Record extracts:
○ ○ ○ ○ ○
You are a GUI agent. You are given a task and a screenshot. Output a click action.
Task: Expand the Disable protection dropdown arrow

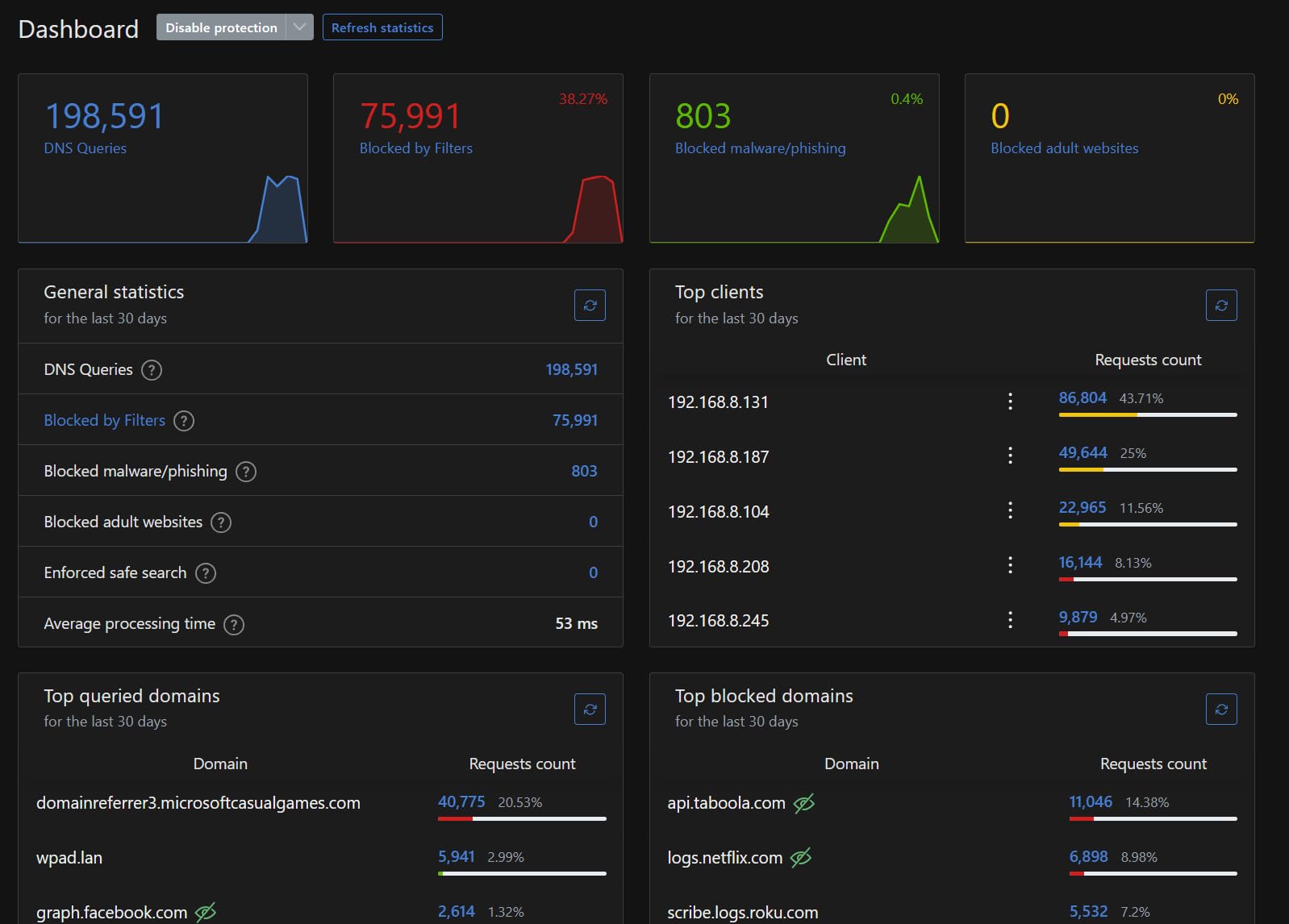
○ ○ ○ ○ ○
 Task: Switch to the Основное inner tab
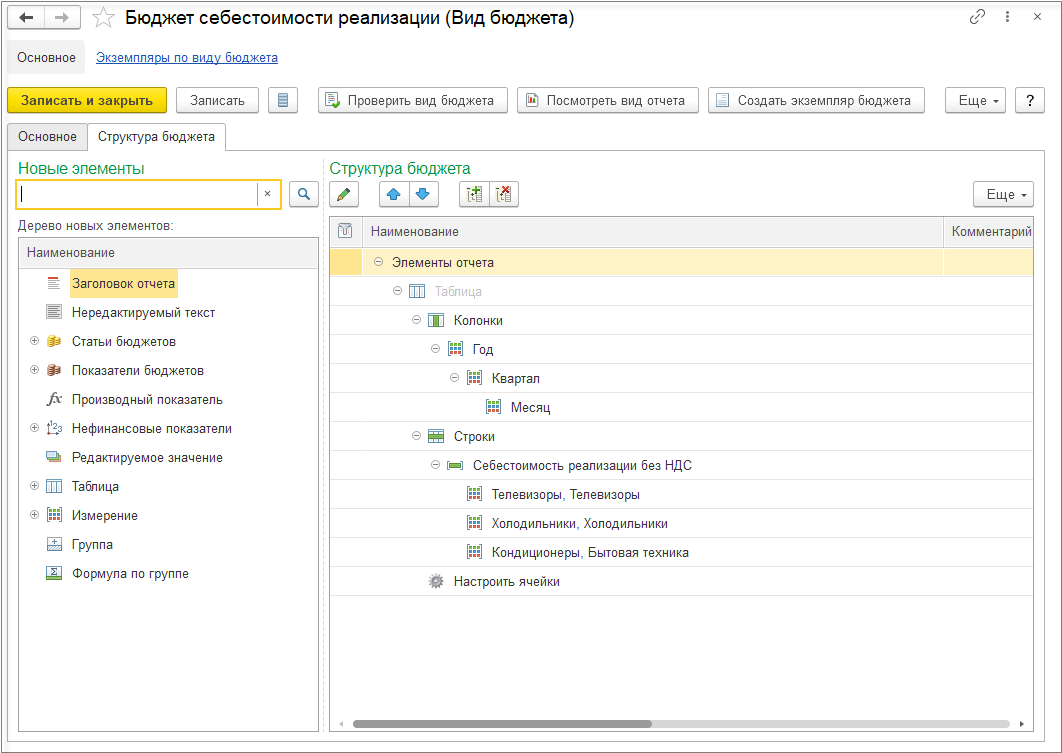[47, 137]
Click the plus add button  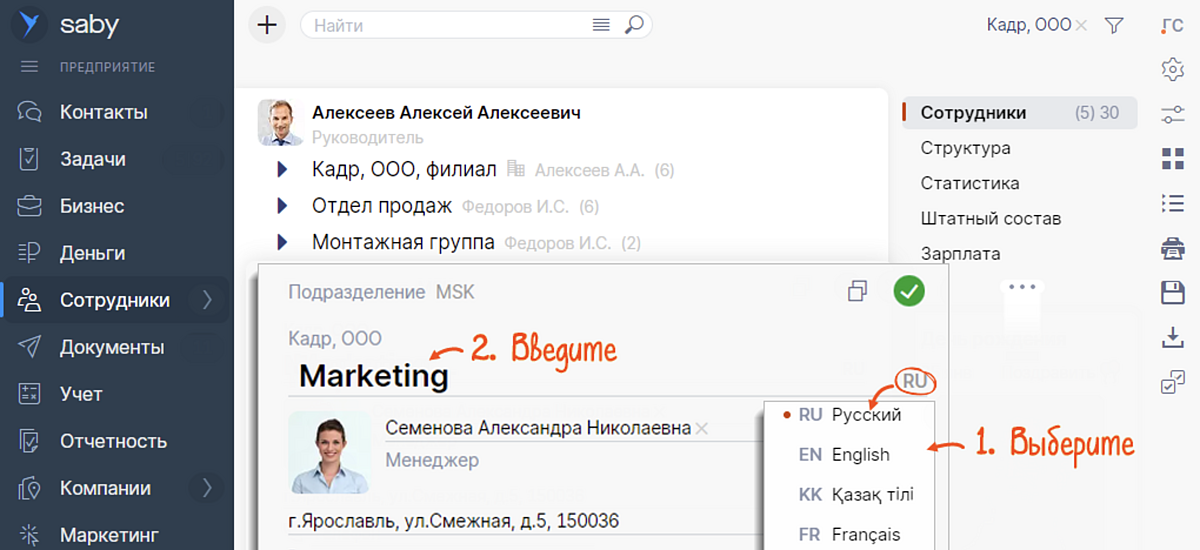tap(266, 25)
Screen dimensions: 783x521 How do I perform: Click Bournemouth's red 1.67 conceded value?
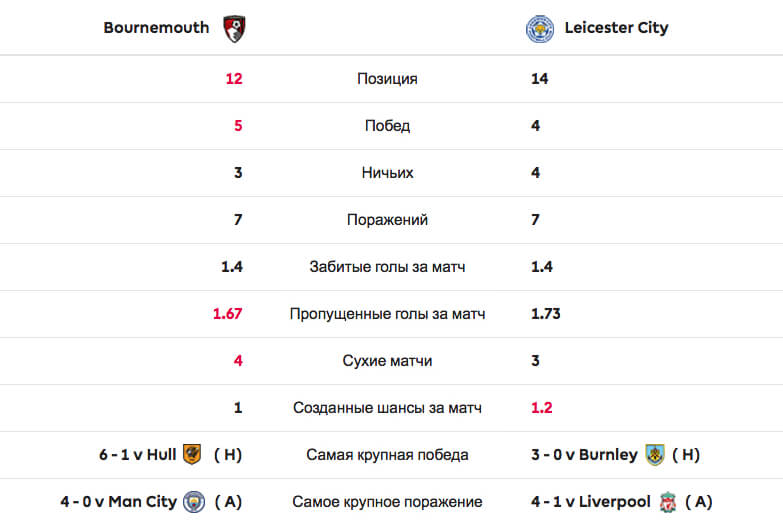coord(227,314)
○ ○ ○ ○ ○
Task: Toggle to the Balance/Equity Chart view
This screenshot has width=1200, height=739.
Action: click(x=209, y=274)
○ ○ ○ ○ ○
Your instructions:
From the entries above, write out only the lines starting at the line that holds "You are a GUI" and ending at the line that holds "Task: Expand the", keeping both and matching them exactly.

Answer:
You are a GUI agent. You are given a task and a screenshot. Output a click action.
Task: Expand the Disable protection dropdown arrow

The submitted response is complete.